1) We should probably split the "do I need to do any termination?" logic out to a separate method for tidiness. Making services integrate that into a single method seems wrong.

Didn't you mean that method with that?

Can change the DUBT test unless you intend to tomorrow request that I should merge it again :p

sun’s picture

Thanks for resurrecting this, @Berdir.

The @todo about the destruction order is concerning. AFAICS, to destruct all services in the right order of dependencies, we'd have to implement Graph to determine the actual dependencies, based on the service Definitions that are passed via References. I wonder whether there isn't a concept for that in ContainerBuilder already?

Berdir’s picture

I don't think ContainerBuilder supports that.

As discussed in the original issue, I'd prefer to improve the dependency detection stuff in a follow-up issue. It shouldn't be too hard I hope and we have a graph component but it's not something that is currently blocking us, it will only start to get interesting contrib starts to provide and alter service definitions.

Crell’s picture

Berdir: :-P

My statement in the other issue was suggesting that the service that implements "Terminate me!" have two methods: "I will need to do cleanup" and "clean me up".

My statement above is that the event listener that is calling all of the various things that need to be terminated doesn't need to split the loop out of the listener method itself. It's still simple glue code either way.

A test method should test one and only one thing. I've been very consistent on that for years. :-) We frequently violate that in WebTest because of how expensive it is to re-initialize WebTest for a new test method, but that doesn't mean it's not still wrong to do so.

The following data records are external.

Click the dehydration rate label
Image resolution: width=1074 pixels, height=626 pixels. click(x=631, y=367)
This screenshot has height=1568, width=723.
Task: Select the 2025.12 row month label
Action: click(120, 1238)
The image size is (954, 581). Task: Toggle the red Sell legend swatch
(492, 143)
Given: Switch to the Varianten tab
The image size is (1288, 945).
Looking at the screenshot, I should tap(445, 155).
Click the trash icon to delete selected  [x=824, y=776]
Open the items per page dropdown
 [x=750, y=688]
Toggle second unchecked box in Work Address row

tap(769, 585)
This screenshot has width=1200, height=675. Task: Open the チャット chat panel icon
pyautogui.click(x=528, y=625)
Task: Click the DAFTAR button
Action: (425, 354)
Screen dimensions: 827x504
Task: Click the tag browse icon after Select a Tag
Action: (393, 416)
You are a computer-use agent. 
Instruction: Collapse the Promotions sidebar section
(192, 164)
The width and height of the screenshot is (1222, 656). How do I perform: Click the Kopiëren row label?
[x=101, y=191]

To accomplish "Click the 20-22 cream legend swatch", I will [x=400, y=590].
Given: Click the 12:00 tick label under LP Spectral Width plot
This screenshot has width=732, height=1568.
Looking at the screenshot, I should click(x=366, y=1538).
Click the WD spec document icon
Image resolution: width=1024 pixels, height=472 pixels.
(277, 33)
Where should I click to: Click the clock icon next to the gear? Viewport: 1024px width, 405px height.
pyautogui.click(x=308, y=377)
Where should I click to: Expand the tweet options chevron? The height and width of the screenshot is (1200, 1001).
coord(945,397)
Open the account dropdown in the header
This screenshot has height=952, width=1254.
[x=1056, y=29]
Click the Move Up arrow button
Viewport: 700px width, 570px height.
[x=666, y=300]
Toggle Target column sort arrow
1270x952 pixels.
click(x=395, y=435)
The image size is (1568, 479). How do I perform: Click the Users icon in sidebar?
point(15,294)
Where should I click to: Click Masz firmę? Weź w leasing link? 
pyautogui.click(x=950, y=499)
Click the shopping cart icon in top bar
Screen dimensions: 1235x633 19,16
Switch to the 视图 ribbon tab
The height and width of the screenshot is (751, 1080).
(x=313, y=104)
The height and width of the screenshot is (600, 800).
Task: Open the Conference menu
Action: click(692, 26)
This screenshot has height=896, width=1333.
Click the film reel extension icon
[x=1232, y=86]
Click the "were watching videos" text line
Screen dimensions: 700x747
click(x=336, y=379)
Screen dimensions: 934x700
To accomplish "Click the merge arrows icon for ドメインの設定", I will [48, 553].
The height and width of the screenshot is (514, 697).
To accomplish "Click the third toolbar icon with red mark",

Let's leave out all of the ordering and dependency stuff for now, including the array_reverse() call. That is only useful if we assume that services in CoreBundle are in dependent order, and I don't think that's even true now.

Berdir’s picture

Ah, that was a misunderstanding then :)

Not quite sure about the "I will need to do cleanup". What would be an example where this would be useful? We already only check instantiated services and if a service has nothing to terminate when being called, he can always return without doing anything. Adding an additional check would just mean another method call.

Crell’s picture

It's not a hard requirement, I suppose. Thinking about it further it may not make sense here. It just seemed odd to have a lot of if-wrapped methods.

Berdir’s picture

Ok, here we go.

- Removed array_reverse() and the interface check there and opened #1924166: Improve dependency handling in service destructor
- Merged the method in the subscriber
- Split the test methods into two. Agreed that this looks nicer.
- Fixed the comment issues.

amateescu’s picture

Status: Needs review » Reviewed & tested by the community
FileSize
3.65 KB
13.9 KB

Found a few more doc issues and fixed them in the patch attached. I believe all the concerns have been adressed in the patch from #37, so RTBC.

Berdir’s picture

Note: I re-rolled both #1786490: Add caching to the state system and #1209226: Avoid slow query for path alias whitelists to use this and both patches came back green.

catch’s picture

Status: Reviewed & tested by the community » Fixed

This looks good to me. We'll have to revisit the dependencies, but it's not making anything worse than using __destruct(). Committed/pushed to 8.x.

Automatically closed -- issue fixed for 2 weeks with no activity.